Mayra estendeu a mão para cumprimentar Iury. Era só o que me faltava...

-E Pepo, como vai? – Iury, muito simpático, perguntou

-Travesso que só.

Mayra, afagando minha cabeça na maca, respondeu.

-Já passou de ano e ta curtindo as férias.

-Puxou mesmo o pai.

Fernanda parecia indignada com o fato de Abel estar junto no P.S. como se fosse parente.

-Quebrou um braço, mas está mais forte que um touro.

Abel gesticulava falando ao celular e sempre olhando na minha direção. Mayra, educadamente, fechou a porta.

Fiz um raio-x no braço esquerdo e em seguida Iury o engessou.

Fer e Mayra fizeram questão de contar detalhe por detalhe de meu fatídico dia.

-Pelo menos 30 dias de repouso, leoa.

-A Laly não é do tipo que gosta de repousar. – Fer admitiu

-Tenho de concordar.

Quem diabos deu autorização para o cafajeste entrar? Cínico miserável.

-Namorado? – Iury, confuso, perguntou

-Sou marido dela. – Abel se vangloriou

-Vá sonhando! – resmunguei em voz alta

-Você é casado, Abel. Por que não volta pra sua mulher e deixa a Laly em paz?

Mayra se sentiu na obrigação de expulsá-lo.

-Casado? – Iury pestanejou

E de repente minha vida cabia direitinho no roteiro de uma sitcom fuleira. Os personagens lutavam contra o tempo para apanhar os papeis principais . O enredo era bastante simples e por isso mesmo despertava tanta curiosidade por parte dos espectadores.

Judy morreu, mas a veia artística sobrevivia a extenuante jornada de trabalho e retornava nas férias, transformando dias aparentemente pacatos em pauta perfeita para entreter a velha e nova geração de fofoqueiros da cidade.

-Que é isso no seu braço, Laly?

Gilberto não conseguiu dormir enquanto não nos viu entrar pela porta principal.

-Ela quebrou o braço, vô. – respondeu Lílian

-Disso eu sei, mas como?

-Andando de skate, pai. A Laly, a May e eu resolvemos reviver os velhos tempos e aconteceu um pequeno acidente.

-Pequeno?

Lílian roubava a cena.

-Você chama isso de ‘pequeno acidente’?

-Mas fora isso ta tudo bem, né, Lalinha?Sabe que se precisar de qualquer coisa é só me chamar.

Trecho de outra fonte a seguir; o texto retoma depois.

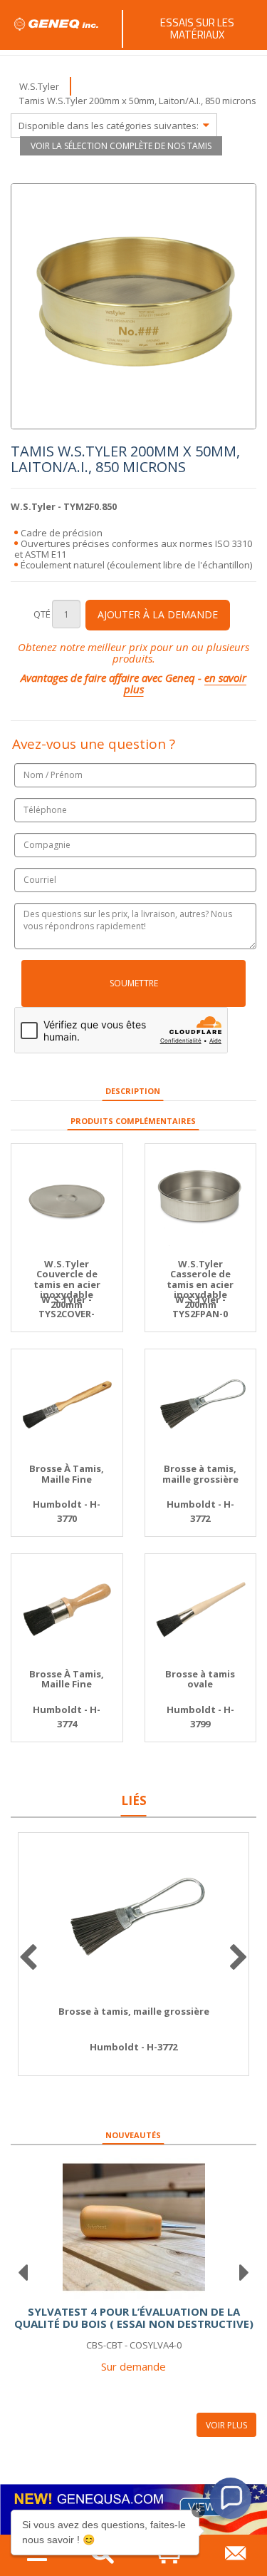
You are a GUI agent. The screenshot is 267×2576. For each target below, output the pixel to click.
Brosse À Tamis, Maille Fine (66, 1473)
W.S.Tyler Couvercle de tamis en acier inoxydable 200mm (66, 1284)
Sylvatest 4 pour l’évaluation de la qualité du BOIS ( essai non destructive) (133, 2317)
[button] (230, 2498)
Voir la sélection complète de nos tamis (121, 146)
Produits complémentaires (133, 1120)
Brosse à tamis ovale (200, 1679)
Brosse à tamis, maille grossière (200, 1473)
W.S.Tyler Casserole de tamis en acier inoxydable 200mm (200, 1284)
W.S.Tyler (39, 86)
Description (132, 1090)
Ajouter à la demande (158, 614)
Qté (42, 614)
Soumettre (134, 983)
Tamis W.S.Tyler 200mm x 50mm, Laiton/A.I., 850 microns (137, 100)
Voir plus (226, 2425)
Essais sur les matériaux (197, 28)
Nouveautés (133, 2135)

-To bem, seu Gilberto. Obrigada pela preocupação.

-Que susto vocês deram na gente hoje, meninas. Da próxima vez que vocês demorarem, me avisem, pois fico muito preocupado.

-Foi só um imprevisto, pai. Um imprevisto que já está resolvido, não é mesmo, Laly?

-Lhe garanto, seu Gilberto. Lhe garanto que Fer tem toda a razão.

-Então, se é assim, posso ir dormir sabendo que tudo está bem...

Tudo que eu queria era me deitar, dormir e apagar aquele dia da memória, de preferência pra sempre.

-Vou assistir ao programa da Pra. Constantina. Se precisar de alguma coisa, grita. – Fer avisou

Fernanda não consegue dormir antes da meia-noite. Eu, pra falar a verdade, também não, no entanto, naquela noite abriria uma exceção.

-Lalinha, se precisar de alguma coisa, pode dormir lá no quarto, ta?

Lílian apareceu na porta antes de dormir. Que gracinha.

-Pode ir dormir tranqüila, flor. Eu vou ficar bem.

-Tem certeza?

-Absoluta, criança.

Deitei-me e tentei não repassar nenhum fato recente. Caso o fizesse, a descarga de adrenalina me impediria de descansar. Fechei meus olhos e me concentrei nas músicas ambientes da rádio de easy listening que desde a minha infância estava no ar. O repertório, com exceção de uma novidade ou outra, era intocável. Minha mãe adorava as canções e costumava colocar quando eu era bebê para que parasse de chorar. Sempre funcionou.

De repente aquele clarão em frente à janela do quarto. Mesmo com o rádio ligado em um volume bem baixo, podia ouvir os burburinhos da vizinhança.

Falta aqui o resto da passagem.